Vibrant with Words
4 November 2005
Launched by Vincent O’Sullivan at the International Institute of Modern Letters at Victoria University last night, “Vibrant with Words: The Letters of Ursula Bethell” is a rich collection of letters that provides us with much evidence of her ‘writerly’ life and the origins of her poems.
It also tells the moving personal story of an early life of travel and social work followed by happy years in Rise Cottage with her companion Effie Pollen; and of the devastating effect of the younger woman’s sudden death, which left Bethell, as she wrote, ‘a tree struck by lightning—dead’.

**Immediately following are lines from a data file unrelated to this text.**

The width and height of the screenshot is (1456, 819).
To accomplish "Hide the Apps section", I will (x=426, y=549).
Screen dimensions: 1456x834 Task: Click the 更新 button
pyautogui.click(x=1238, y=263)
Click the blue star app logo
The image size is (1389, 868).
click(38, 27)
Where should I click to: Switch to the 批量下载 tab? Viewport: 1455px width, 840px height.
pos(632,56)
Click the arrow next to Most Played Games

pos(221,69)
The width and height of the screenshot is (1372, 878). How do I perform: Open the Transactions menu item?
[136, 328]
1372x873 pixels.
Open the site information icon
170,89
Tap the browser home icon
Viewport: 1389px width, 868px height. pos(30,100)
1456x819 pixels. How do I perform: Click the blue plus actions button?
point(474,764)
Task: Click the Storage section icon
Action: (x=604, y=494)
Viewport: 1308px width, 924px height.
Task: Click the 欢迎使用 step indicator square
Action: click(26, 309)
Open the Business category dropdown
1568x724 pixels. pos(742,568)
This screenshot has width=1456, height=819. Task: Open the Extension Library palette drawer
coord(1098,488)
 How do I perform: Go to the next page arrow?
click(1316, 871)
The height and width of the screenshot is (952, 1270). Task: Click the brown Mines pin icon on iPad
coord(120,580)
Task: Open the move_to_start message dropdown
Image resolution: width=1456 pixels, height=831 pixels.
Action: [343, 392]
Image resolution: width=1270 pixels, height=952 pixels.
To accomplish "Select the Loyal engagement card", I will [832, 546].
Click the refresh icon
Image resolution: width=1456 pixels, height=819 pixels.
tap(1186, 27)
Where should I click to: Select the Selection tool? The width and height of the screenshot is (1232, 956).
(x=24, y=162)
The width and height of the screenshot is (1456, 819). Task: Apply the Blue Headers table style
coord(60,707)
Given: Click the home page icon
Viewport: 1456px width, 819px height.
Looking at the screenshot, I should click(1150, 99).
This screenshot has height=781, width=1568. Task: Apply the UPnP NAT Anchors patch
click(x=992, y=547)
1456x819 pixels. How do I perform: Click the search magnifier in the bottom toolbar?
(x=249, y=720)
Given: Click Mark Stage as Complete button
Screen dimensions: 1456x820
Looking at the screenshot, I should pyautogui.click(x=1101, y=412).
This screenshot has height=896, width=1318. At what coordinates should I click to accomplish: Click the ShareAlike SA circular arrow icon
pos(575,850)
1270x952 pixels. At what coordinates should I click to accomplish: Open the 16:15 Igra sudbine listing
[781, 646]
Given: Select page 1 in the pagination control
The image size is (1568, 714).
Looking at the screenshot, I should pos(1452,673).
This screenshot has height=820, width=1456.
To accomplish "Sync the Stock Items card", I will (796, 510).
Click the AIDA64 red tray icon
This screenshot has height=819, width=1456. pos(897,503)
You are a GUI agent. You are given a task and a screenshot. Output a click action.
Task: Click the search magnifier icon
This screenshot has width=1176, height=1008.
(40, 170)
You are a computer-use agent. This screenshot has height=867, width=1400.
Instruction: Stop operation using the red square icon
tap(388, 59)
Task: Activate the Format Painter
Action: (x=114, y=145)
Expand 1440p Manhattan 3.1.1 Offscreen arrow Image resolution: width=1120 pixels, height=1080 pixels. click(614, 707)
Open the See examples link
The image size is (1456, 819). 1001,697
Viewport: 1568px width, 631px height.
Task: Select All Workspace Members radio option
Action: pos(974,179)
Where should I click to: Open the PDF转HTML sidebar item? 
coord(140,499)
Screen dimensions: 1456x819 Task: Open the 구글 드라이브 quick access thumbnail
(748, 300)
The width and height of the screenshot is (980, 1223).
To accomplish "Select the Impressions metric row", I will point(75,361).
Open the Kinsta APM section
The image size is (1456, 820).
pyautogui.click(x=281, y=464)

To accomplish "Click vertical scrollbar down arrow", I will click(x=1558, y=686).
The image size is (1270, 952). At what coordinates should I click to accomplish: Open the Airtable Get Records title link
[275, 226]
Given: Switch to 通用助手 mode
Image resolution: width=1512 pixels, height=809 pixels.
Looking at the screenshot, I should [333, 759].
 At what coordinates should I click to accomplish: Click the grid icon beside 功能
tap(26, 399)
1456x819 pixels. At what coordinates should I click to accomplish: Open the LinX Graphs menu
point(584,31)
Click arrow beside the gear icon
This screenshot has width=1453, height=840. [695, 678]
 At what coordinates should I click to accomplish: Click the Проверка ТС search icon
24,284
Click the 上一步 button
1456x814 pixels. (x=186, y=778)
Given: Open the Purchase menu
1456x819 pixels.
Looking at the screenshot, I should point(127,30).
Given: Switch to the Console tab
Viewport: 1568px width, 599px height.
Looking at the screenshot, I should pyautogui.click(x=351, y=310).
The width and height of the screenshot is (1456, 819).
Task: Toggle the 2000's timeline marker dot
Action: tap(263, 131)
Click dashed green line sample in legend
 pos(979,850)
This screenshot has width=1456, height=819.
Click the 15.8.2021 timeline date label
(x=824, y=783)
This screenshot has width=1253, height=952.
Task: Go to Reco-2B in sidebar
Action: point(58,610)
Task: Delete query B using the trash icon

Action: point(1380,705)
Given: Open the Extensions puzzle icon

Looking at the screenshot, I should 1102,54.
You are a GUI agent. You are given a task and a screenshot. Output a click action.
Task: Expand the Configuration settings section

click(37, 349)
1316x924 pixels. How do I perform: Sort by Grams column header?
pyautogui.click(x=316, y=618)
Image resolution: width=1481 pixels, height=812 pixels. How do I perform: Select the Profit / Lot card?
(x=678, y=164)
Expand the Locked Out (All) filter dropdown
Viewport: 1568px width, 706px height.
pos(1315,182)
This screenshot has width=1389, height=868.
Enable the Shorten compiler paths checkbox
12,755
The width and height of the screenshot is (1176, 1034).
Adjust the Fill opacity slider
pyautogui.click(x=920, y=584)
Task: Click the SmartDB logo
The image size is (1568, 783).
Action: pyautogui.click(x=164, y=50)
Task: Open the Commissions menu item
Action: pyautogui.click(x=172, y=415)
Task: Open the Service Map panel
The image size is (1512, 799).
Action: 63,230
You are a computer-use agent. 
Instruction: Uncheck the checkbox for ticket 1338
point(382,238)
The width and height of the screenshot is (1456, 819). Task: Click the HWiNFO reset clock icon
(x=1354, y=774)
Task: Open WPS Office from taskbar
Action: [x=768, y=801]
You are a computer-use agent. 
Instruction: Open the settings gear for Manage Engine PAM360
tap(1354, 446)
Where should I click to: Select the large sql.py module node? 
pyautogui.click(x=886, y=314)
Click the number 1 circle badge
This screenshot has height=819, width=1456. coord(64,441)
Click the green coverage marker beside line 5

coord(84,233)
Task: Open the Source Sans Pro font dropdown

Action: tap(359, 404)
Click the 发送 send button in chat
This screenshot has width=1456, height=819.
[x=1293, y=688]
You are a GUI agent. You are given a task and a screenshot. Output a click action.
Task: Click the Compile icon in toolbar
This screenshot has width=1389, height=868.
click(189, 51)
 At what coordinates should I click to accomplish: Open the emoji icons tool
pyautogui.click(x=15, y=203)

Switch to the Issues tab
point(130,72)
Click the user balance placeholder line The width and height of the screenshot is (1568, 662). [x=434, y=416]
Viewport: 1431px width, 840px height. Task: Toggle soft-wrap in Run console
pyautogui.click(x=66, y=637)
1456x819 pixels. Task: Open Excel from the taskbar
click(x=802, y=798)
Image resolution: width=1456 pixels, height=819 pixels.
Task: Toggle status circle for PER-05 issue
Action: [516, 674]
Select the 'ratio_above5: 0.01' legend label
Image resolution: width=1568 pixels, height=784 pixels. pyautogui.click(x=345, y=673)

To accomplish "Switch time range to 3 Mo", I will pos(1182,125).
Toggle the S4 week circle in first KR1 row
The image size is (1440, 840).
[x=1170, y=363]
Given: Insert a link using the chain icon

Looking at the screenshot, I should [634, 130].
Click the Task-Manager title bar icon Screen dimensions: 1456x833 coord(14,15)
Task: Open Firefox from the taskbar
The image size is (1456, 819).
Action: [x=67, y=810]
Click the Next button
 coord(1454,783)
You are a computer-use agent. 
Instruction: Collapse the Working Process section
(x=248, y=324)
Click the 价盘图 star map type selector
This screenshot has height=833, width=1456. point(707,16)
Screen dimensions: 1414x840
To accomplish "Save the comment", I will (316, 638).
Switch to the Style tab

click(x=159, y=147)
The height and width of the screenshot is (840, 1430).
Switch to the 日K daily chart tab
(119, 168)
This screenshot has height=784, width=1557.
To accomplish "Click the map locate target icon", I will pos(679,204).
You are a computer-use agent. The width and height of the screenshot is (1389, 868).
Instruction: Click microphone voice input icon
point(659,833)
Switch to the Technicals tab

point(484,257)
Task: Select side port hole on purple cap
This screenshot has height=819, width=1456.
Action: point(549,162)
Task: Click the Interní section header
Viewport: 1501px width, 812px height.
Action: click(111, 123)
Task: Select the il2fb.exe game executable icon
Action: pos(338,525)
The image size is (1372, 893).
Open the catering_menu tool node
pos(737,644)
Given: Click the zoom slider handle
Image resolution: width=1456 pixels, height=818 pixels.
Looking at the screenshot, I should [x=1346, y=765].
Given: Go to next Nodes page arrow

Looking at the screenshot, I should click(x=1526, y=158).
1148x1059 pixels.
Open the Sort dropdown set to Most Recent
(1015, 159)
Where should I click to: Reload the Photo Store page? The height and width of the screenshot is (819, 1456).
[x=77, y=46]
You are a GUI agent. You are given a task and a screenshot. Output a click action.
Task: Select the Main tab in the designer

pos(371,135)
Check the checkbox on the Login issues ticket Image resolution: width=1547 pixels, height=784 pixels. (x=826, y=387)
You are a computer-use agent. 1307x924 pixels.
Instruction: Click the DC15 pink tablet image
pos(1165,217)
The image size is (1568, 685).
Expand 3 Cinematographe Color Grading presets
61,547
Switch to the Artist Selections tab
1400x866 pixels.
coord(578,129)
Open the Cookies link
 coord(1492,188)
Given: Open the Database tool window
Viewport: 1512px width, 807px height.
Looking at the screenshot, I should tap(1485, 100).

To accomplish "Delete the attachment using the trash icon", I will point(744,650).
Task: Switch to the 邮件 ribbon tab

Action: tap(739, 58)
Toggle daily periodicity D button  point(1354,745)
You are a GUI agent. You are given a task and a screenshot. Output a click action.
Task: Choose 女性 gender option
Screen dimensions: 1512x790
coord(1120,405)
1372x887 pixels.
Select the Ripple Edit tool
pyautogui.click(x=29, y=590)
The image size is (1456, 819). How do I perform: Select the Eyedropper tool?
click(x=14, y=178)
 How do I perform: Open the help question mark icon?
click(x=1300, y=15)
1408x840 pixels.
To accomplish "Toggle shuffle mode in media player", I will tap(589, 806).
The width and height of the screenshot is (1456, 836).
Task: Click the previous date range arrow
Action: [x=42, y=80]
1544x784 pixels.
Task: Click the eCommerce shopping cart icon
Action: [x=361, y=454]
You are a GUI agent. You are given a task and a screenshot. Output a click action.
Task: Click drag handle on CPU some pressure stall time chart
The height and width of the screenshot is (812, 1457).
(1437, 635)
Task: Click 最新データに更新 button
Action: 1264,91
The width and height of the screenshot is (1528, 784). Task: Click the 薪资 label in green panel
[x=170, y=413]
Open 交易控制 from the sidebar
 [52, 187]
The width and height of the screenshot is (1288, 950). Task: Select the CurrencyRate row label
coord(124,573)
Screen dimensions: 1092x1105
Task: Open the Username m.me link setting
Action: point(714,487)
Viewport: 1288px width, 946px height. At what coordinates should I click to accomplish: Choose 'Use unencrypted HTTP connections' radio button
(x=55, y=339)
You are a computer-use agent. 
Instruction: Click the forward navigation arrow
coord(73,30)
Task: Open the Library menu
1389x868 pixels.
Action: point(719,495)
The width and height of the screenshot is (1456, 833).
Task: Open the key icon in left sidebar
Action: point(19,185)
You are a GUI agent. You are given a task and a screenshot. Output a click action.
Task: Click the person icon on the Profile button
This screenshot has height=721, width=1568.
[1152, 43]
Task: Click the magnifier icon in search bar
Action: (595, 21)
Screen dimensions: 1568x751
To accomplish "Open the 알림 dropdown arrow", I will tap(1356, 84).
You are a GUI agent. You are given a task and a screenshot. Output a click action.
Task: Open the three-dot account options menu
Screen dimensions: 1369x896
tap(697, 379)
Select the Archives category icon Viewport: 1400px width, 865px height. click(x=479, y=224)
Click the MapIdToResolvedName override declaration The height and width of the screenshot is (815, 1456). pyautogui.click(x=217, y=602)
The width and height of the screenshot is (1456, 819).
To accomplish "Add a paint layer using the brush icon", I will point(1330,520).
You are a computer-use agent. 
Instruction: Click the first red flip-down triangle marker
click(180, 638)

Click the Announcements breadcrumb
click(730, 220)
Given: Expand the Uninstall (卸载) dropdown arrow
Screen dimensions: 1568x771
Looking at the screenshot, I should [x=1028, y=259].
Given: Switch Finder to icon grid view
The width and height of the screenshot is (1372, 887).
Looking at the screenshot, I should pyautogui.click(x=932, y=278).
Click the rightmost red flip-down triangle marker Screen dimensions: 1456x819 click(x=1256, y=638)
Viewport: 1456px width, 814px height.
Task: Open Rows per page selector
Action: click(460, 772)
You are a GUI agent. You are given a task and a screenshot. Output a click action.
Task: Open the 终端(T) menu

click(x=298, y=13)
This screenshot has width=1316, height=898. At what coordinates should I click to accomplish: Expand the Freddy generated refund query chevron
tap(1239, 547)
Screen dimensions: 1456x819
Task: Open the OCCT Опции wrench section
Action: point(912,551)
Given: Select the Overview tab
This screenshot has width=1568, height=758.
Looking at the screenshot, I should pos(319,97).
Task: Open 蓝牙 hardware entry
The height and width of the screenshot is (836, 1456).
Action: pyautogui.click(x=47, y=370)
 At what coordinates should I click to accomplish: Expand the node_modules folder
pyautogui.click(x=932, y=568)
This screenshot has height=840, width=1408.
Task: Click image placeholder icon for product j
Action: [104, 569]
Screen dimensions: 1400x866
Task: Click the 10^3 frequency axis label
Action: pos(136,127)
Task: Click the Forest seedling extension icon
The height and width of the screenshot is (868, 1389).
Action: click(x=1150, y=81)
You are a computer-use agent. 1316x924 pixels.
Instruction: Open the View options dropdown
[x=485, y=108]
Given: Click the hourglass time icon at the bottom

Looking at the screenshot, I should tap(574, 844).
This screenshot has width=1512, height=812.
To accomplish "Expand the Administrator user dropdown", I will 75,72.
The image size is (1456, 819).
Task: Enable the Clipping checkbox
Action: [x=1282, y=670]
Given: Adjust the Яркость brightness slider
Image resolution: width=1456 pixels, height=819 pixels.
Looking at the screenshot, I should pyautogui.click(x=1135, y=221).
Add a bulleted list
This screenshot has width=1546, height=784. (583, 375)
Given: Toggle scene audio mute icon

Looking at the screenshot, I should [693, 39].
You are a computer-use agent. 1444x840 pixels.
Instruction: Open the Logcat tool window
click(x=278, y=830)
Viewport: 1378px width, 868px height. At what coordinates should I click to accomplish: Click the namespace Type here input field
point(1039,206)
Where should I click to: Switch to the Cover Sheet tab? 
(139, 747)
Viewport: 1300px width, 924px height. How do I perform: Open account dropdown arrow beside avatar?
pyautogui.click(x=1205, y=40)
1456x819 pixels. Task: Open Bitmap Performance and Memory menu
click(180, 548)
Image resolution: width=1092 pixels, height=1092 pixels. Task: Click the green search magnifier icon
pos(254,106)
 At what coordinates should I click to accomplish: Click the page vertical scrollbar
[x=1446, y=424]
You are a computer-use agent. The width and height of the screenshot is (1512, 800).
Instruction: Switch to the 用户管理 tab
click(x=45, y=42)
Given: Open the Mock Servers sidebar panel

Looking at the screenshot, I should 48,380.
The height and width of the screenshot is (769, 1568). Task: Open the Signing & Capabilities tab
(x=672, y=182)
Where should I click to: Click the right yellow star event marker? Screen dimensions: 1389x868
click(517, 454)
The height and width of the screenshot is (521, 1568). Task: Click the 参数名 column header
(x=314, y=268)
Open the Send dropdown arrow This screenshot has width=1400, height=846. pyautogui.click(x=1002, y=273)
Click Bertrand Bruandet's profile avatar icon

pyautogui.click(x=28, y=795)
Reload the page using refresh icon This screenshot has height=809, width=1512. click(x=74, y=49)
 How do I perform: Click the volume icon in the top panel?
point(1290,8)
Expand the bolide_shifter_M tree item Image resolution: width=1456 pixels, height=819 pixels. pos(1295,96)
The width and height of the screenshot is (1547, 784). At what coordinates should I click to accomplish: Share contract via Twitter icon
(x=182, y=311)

Ursula Bethell (1874–1945) stands at the beginning of modern poetry in New Zealand.
Born in England, she grew up in New Zealand but was sent to England and Europe to be educated. Over the next thirty years she returned only briefly to New Zealand, and it was not until the 1920s that she came back, finally, to Christchurch. There she established a garden and began, at the age of fifty, to write poetry. ‘New Zealand wasn’t truly discovered,’ said D’Arcy Cresswell, ‘until Ursula Bethell, “very earnestly digging”, raised her head to look at the mountains.’
Editor Peter Whiteford is Senior Lecturer in Victoria University of Wellington’s English department and among other responsibilities, is a member of the Board of the International Institute of Modern Letters. He has written and edited many books including “Eileen Duggan: Selected Poems”. Victoria University Press, 1994.